-- The request --
Reproduce the listing lines word for word, beginning with the line that contains "You are a computer-use agent. Image" and ending with the line that contains "Instruction: Visit the".

-- Material for this task --
::::
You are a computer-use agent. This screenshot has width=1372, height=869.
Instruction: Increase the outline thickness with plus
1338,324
::::
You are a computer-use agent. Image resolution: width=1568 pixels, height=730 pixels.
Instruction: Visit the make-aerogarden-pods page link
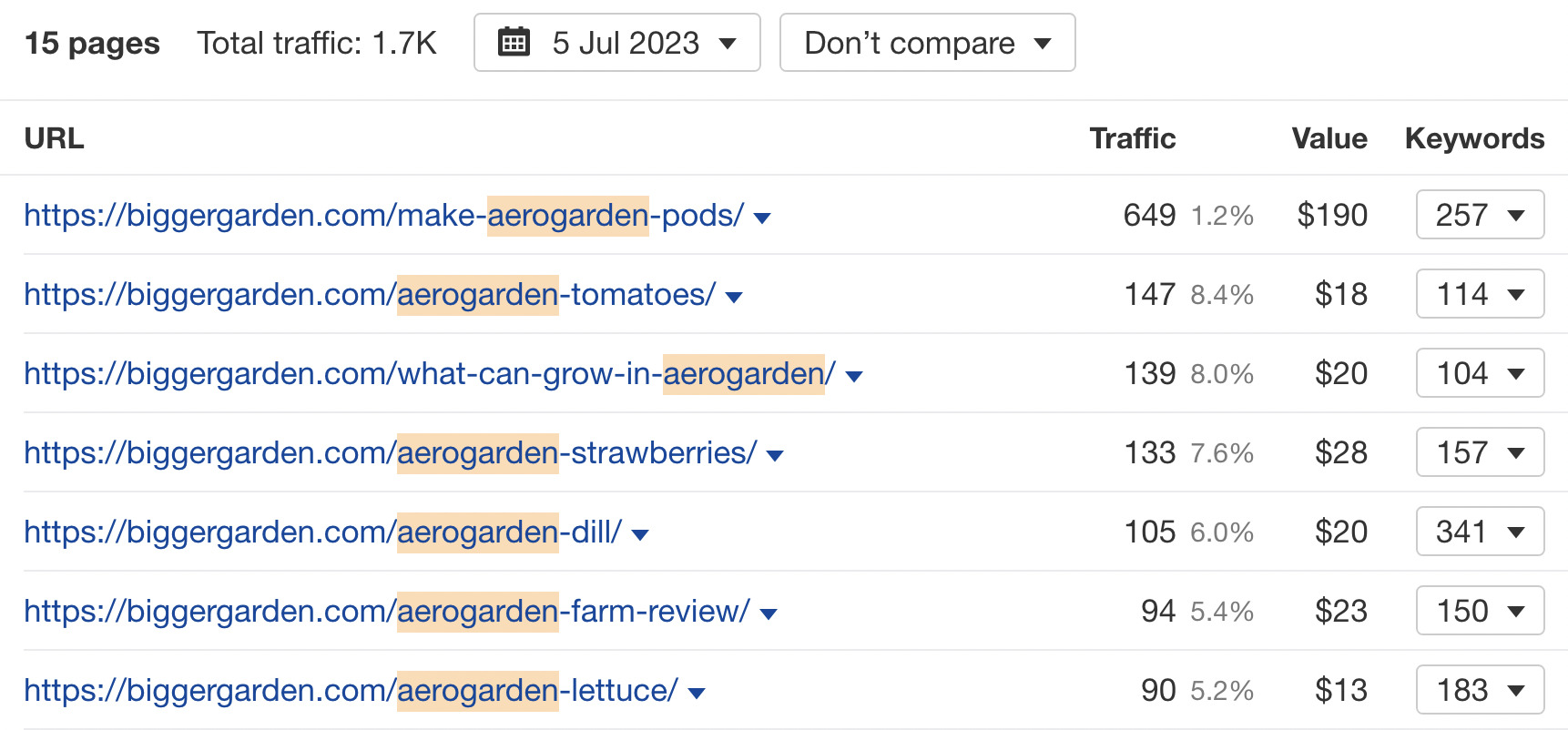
::::
-- Response --
You are a computer-use agent. Image resolution: width=1568 pixels, height=730 pixels.
Instruction: Visit the make-aerogarden-pods page link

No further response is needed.